Story Summary Sybil
Friday, June 29, 2007, 5:12 PM
Okay, so I spent more than an hour yesterday writing a one sentence description about my as-yet-to-be-written novel. You know—like they do on the New York Times Bestseller’s List:
THE GOOD GUY, by Dean Koontz. An ordinary man finds himself at the center of a murder plot.
ON CHESIL BEACH, by Ian McEwan. A wedding night goes terribly wrong.(Am I the only one who trips over this guy's name?)
Being the rewriting pro/cripple/addict I am, I wrote another one liner about the novel. And then another one, because who wants to leave well enough alone when something else might be better? I don’t know how long this took because I’m on vacation and I refuse to live by the clock, but when I felt my eyes doing the whirly-gig, I knew I'd been the victim of an editorial body snatcher again.

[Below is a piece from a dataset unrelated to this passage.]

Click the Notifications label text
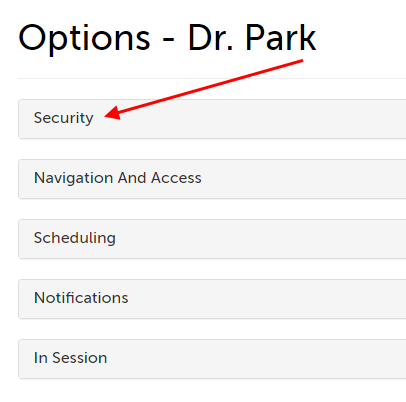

This post is inspired by Step 1 of The Snowflake Method: take an hour and write a one-sentence summary of your novel; and by that creepy movie Sybil from 1976: the true story of a young woman named Sybil, whose childhood was so harrowing to her that she developed at least 13 different personalities.
One liner sentence attempts:
An unlikely relationship forms between a secret government agent and the target she’s been assigned to frame.None of these are my real idea, but I think one or two might not be bad. Ah, but if only I didn’t have to move on to Step 2: the introductory paragraph.